= Beginning of Section =

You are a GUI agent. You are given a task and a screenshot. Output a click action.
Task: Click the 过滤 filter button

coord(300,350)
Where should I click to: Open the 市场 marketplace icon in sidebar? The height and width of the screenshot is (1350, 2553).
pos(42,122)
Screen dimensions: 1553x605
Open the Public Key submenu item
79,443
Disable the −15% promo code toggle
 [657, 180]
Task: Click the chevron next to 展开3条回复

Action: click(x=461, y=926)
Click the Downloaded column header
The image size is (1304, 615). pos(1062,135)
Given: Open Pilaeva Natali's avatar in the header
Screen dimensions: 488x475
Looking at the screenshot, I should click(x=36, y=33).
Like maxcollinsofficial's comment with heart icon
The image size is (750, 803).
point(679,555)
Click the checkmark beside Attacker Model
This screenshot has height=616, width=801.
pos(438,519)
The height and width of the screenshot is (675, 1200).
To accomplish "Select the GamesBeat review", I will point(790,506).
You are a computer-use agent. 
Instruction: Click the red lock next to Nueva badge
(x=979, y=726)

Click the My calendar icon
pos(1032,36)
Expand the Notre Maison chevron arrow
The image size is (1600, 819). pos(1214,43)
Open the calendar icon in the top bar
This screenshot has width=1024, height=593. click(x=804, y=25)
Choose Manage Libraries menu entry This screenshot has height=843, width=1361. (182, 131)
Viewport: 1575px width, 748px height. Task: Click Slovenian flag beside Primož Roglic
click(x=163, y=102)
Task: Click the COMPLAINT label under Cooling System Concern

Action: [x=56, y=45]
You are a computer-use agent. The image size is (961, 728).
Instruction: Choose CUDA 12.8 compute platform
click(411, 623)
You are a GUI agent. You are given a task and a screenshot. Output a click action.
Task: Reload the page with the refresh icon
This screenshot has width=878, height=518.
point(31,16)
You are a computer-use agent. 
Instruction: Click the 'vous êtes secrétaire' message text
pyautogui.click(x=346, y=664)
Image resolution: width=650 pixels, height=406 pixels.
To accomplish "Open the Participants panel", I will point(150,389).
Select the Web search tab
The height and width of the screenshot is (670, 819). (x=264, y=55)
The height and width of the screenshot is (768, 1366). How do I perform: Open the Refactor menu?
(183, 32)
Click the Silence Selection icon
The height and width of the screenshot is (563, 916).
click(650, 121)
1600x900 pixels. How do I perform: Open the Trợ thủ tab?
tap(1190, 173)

= End of Section =

*PROBLEM STATEMENT:* Reproduce all the records. Keep them exact, please.

*EXERCISE OUTPUT:*
You are a GUI agent. You are given a task and a screenshot. Output a click action.
Task: Click the 过滤 filter button

coord(300,350)
Where should I click to: Open the 市场 marketplace icon in sidebar? The height and width of the screenshot is (1350, 2553).
pos(42,122)
Screen dimensions: 1553x605
Open the Public Key submenu item
79,443
Disable the −15% promo code toggle
 [657, 180]
Task: Click the chevron next to 展开3条回复

Action: click(x=461, y=926)
Click the Downloaded column header
The image size is (1304, 615). pos(1062,135)
Given: Open Pilaeva Natali's avatar in the header
Screen dimensions: 488x475
Looking at the screenshot, I should click(x=36, y=33).
Like maxcollinsofficial's comment with heart icon
The image size is (750, 803).
point(679,555)
Click the checkmark beside Attacker Model
This screenshot has height=616, width=801.
pos(438,519)
The height and width of the screenshot is (675, 1200).
To accomplish "Select the GamesBeat review", I will point(790,506).
You are a computer-use agent. 
Instruction: Click the red lock next to Nueva badge
(x=979, y=726)

Click the My calendar icon
pos(1032,36)
Expand the Notre Maison chevron arrow
The image size is (1600, 819). pos(1214,43)
Open the calendar icon in the top bar
This screenshot has width=1024, height=593. click(x=804, y=25)
Choose Manage Libraries menu entry This screenshot has height=843, width=1361. (182, 131)
Viewport: 1575px width, 748px height. Task: Click Slovenian flag beside Primož Roglic
click(x=163, y=102)
Task: Click the COMPLAINT label under Cooling System Concern

Action: [x=56, y=45]
You are a computer-use agent. The image size is (961, 728).
Instruction: Choose CUDA 12.8 compute platform
click(411, 623)
You are a GUI agent. You are given a task and a screenshot. Output a click action.
Task: Reload the page with the refresh icon
This screenshot has width=878, height=518.
point(31,16)
You are a computer-use agent. 
Instruction: Click the 'vous êtes secrétaire' message text
pyautogui.click(x=346, y=664)
Image resolution: width=650 pixels, height=406 pixels.
To accomplish "Open the Participants panel", I will point(150,389).
Select the Web search tab
The height and width of the screenshot is (670, 819). (x=264, y=55)
The height and width of the screenshot is (768, 1366). How do I perform: Open the Refactor menu?
(183, 32)
Click the Silence Selection icon
The height and width of the screenshot is (563, 916).
click(650, 121)
1600x900 pixels. How do I perform: Open the Trợ thủ tab?
tap(1190, 173)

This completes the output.